Everything I used here except the salt and pepper are local. All the produce comes from the farmer’s market. For stock, I used homemade vegetable broth that I had made and froze a while ago, using an onion, carrot, leek trimmings, herbs, and whatever other things happened to be in my produce drawer that afternoon. The bacon comes from Fatted Calf, the dairy from Clover Stornetta Farms in Sonoma, and the wine is a sauvignon blanc that my husband picked up at St. Supery in Napa on a recent trip.
Potato Leek Soup
Recipe by Emeril Lagasse
1 large or 2 small leeks, about 1 pound, cleaned and thinly sliced
2 bay leaves
20 black peppercorns (I just ground up a bunch)
4 sprigs fresh thyme
2 tablespoons butter
2 strips bacon, chopped
1/2 cup dry white wine
5 cups chicken stock (I used vegetable)
1 to 1 1/4 pounds russet potatoes, diced (I used Yukon gold)
1 1/2 teaspoons salt
3/4 teaspoon white pepper (I skipped)
1/2 to 3/4 cup creme fraiche or heavy cream (I used half and half)
2 tablespoons snipped chives
The original recipe calls for creating a bouquet garni using some leek trimmings to make a packet that you fill with the peppercorns, bay leaves, and thyme. That is way too much work for a Tuesday night, so I just skipped that step. I just tossed the bay leaves and thyme right into the broth and fished them out before blending, then just ground in lots of fresh pepper. So much easier for essentially the same thing. Just be sure to count the bay leaves as you put them in and take them out because you don’t want to grind one of those up.
In a large pot over medium heat, melt the butter and add the chopped up pieces of bacon.

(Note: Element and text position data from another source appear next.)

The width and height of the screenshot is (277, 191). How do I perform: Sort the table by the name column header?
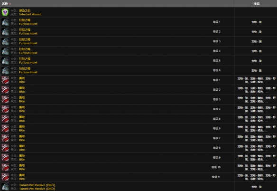[5, 4]
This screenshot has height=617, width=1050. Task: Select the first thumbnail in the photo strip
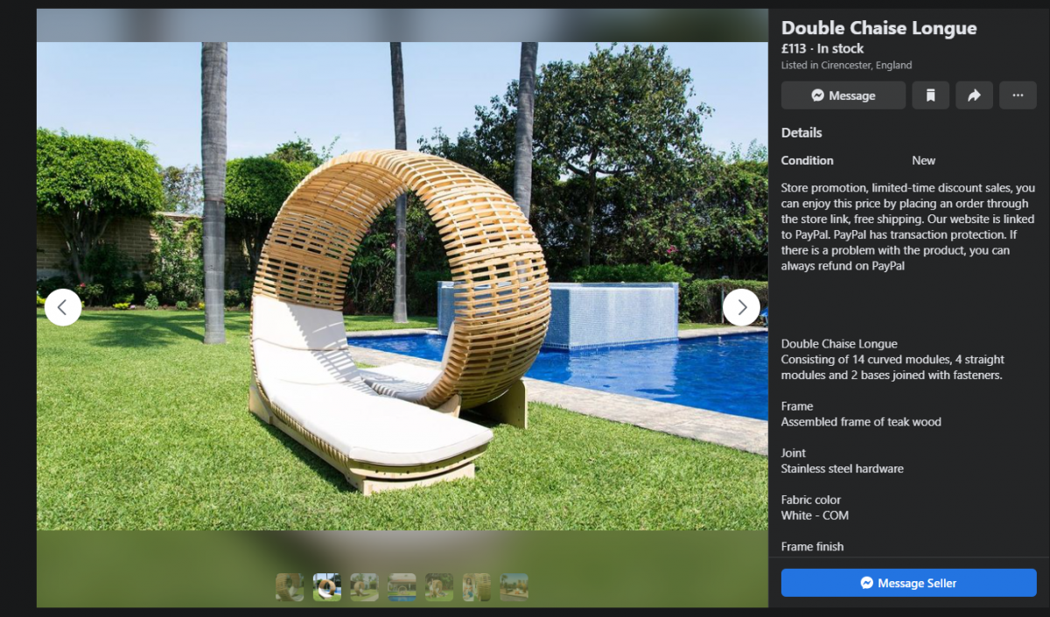click(x=290, y=587)
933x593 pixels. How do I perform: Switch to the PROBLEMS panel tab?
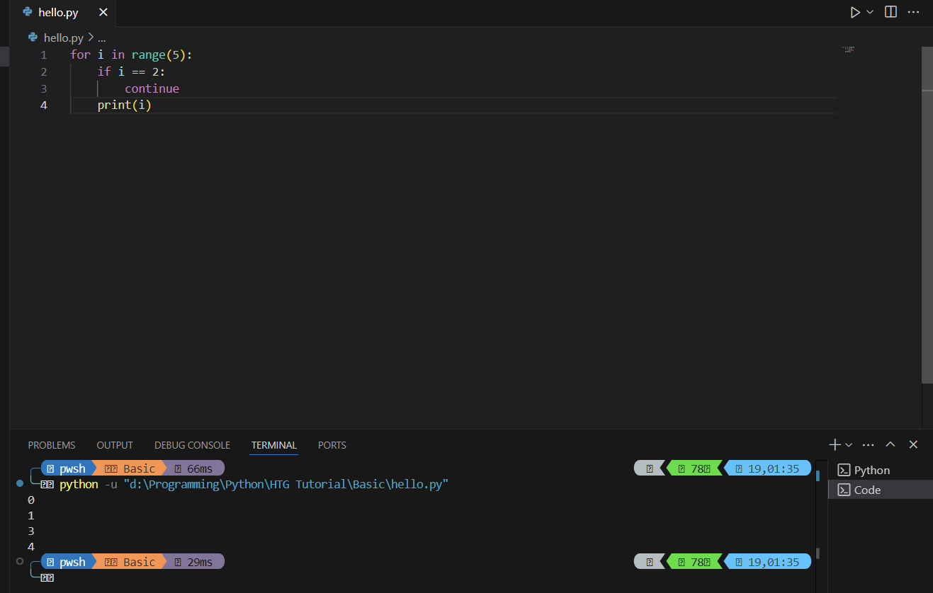click(x=52, y=445)
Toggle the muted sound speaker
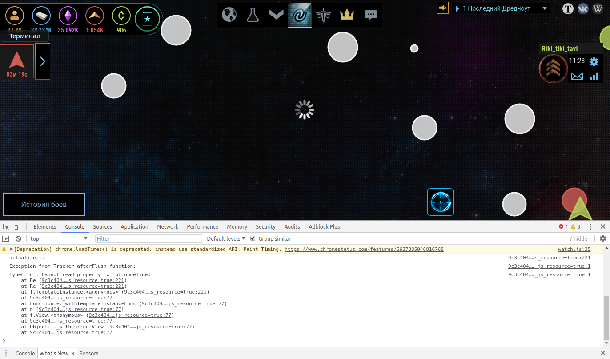This screenshot has width=610, height=359. click(442, 8)
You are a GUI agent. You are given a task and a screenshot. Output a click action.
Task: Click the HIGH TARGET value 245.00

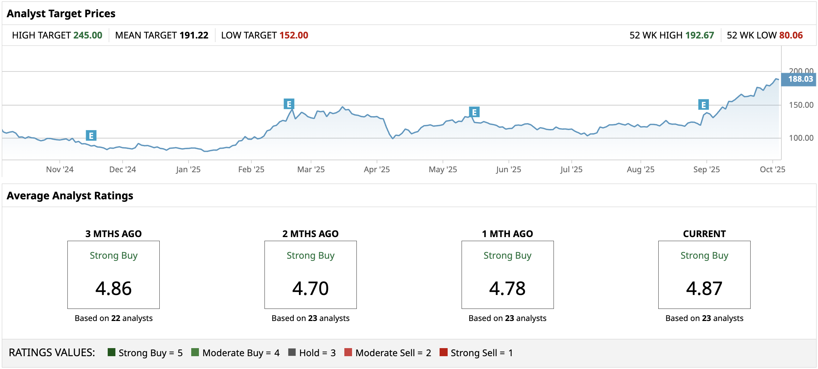pyautogui.click(x=88, y=35)
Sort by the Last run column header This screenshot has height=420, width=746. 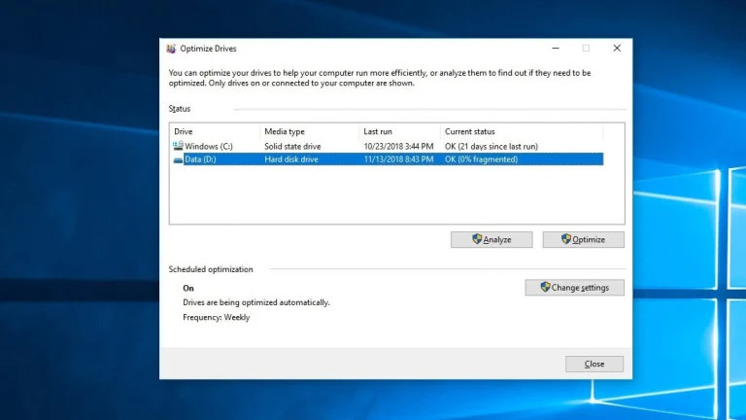click(x=398, y=131)
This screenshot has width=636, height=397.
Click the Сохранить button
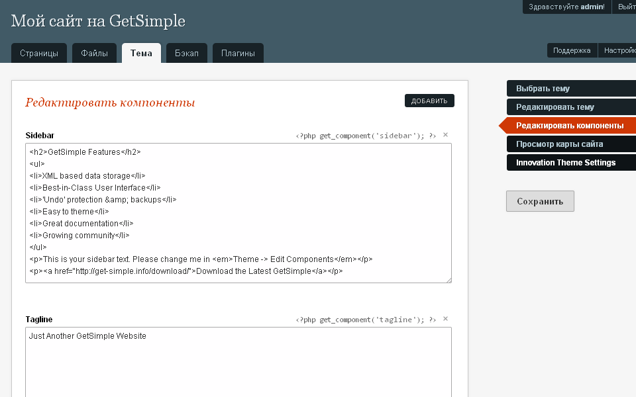tap(540, 201)
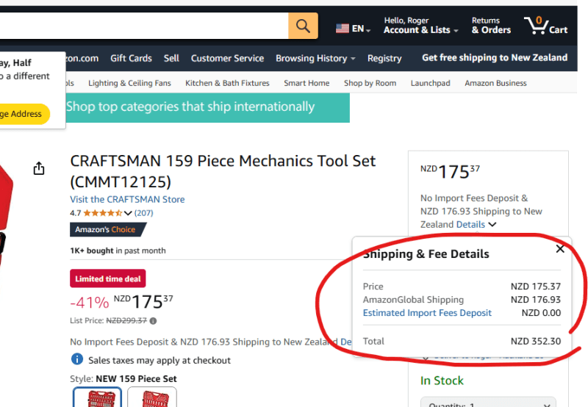Click the 207 reviews count link

[x=143, y=213]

Stir occassionally, cooking for about 5 to 6 minutes, until the bacon is very soft and has rendered most of its fat.
Add the leeks and stir gently until wilted, about 5 minutes. Add the wine and bring to a boil. Add the bay and thyme, or the bouquet garni if you are using, the stock, potatoes, and salt and pepper. Bring to a boil. Reduce the heat to a simmer and cook for 30 minutes, or until the potatoes are tender and falling apart.
Remove the bouquet garni or fish out the herbs. Working in batches, puree the soup, using a a food processor, blender, or immersion blender. Stir in the cream or creme fraiche and adjust the seasoning, if necessary. Sprinkle some of the snipped chives on top to serve.
Particularly delicious on a cold night with a glass of the wine you poured in (can’t let it go bad!) and a hunk of bread from a local bakery.